HNRY FLWR finds salvation in the power of love in the uplifting video “Waiting Room”
Photo by Lisa Candela
Originally published by Alt Citizen
“This song was written while sitting in a waiting room for my bandmate in a pediatric cancer clinic in New York City. Between the battle for his life and an intense breakup I just had, I was in a terrible space.” This is how David Van Witt frames up the story for his latest single as HNRY FLWR, “Waiting Room.” The uplifting, pastoral track was born from a very dark place, but its message of hope and resilience in the face of overwhelming circumstances pushes through the blackness like the warm rays of a benevolent dawn.

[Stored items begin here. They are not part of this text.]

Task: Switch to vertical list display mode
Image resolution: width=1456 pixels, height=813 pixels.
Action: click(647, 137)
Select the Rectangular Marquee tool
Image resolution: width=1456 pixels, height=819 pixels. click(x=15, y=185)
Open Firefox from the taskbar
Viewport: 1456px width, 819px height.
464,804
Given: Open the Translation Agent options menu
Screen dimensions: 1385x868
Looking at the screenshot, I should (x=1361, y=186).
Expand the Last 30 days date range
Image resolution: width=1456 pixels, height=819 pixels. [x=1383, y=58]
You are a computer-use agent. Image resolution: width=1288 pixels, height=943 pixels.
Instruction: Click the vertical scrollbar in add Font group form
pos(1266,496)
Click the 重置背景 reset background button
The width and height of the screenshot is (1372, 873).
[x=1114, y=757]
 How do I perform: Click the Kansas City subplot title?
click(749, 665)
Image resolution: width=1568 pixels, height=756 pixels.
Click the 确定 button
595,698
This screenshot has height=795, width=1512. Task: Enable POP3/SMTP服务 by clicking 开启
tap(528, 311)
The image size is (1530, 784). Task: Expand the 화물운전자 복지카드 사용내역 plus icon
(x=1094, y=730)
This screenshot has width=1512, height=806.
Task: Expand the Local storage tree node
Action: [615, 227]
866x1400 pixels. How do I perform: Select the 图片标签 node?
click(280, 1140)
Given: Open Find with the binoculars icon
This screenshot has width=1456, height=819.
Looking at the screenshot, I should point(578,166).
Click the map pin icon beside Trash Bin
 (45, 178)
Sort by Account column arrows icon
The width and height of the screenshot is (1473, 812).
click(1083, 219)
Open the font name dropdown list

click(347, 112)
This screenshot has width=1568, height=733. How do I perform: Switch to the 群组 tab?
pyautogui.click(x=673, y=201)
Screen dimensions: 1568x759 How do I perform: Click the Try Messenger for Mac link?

Beginning sparsely with a metronomic beat recalling the dry ticking of a utilitarian wall clock, the track gradually builds with acoustic guitar, layering in jangly electric guitar and wooly synths that fill the spaces between the other instruments like the comforting softness of a warm blanket. This is 21st century Americana built upon the sturdy, time-tested framework of past indie champions like REM and Big Star and clad with bright, textural siding of modern song-wrights like Father John Misty and The War On Drugs. Standing in opposition to the often inverted, twilight tendencies of his contemporaries, “Waiting Room” blossoms outward, reaching toward sunlight rather than sulking in the corner bundled in shadow. In this manner the song almost skims the surface of Christian rock with its positive portrayal of peaceful salvation granted after enduring difficult trials, but avoids embodying that dubious classification by swapping out the ambiguous concept of god for a different immensely powerful man-made concept that transcends the confines of religious structure: love.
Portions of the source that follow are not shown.